For some, expectations were deeply personal.

"I need hope," said Julian Nunez an immigrant from the Dominican Republic who will travel to New York with a group from St. Patrick Church in Lowell. "I have been lost, and for some reason I came here [to Catholicism]. Now the love of God is in my life. My motive on this trip is the salvation of hope."

Pope John Paul II's chief enforcer of doctrinal orthodoxy when he was named pope three years ago, Benedict remains a relative unknown to many, and Boston-area Catholics lucky enough to get tickets to the Mass see it as their first opportunity to evaluate their spiritual leader.

"I'm just getting to know him as pope," Bubencik said. "I'm hoping I can learn more about him, not just through the media or second-hand, but by hearing him speak."

"John Paul II had such a long pontificate, I think it's hard to get used to someone new," said Ana Teresa Buckley, 17, a junior at the Montrose School, who will travel to New York with some of her classmates Sunday. "I think his coming will inspire me to read his writings and get to know him better."

Those who have seen him before said they couldn't help but be inspired and moved by him.
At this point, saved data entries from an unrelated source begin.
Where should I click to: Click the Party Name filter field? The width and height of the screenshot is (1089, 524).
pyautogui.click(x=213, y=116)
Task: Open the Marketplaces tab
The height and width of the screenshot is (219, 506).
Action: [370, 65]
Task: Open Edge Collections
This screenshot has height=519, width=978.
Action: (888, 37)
"He just had such a warm face; it spoke such openness," said Rebecca Sullivan, 17, a junior at Montrose who has seen the pontiff twice in the past year: last summer on a family trip to Rome and earlier this month on a school trip to the Vatican for Easter Mass.

"You could tell he wanted to be there," said Elrod, who was also at the Easter service. "You could look him in the eye and see how he depends on our prayers."

Regardless of his message, many said they felt blessed simply to have the opportunity to be a part of the pope's historic visit.

"I just want to be there to welcome him and be part of the crowd reviving our faith," said Sister Bridget Ellis, music director at the Daughters of St. Paul. "It's so gracious of the pope to make the journey here. . . . It probably will be the first time that many see a papal Mass; it could be the only time. It should and ought to be a treasured moment."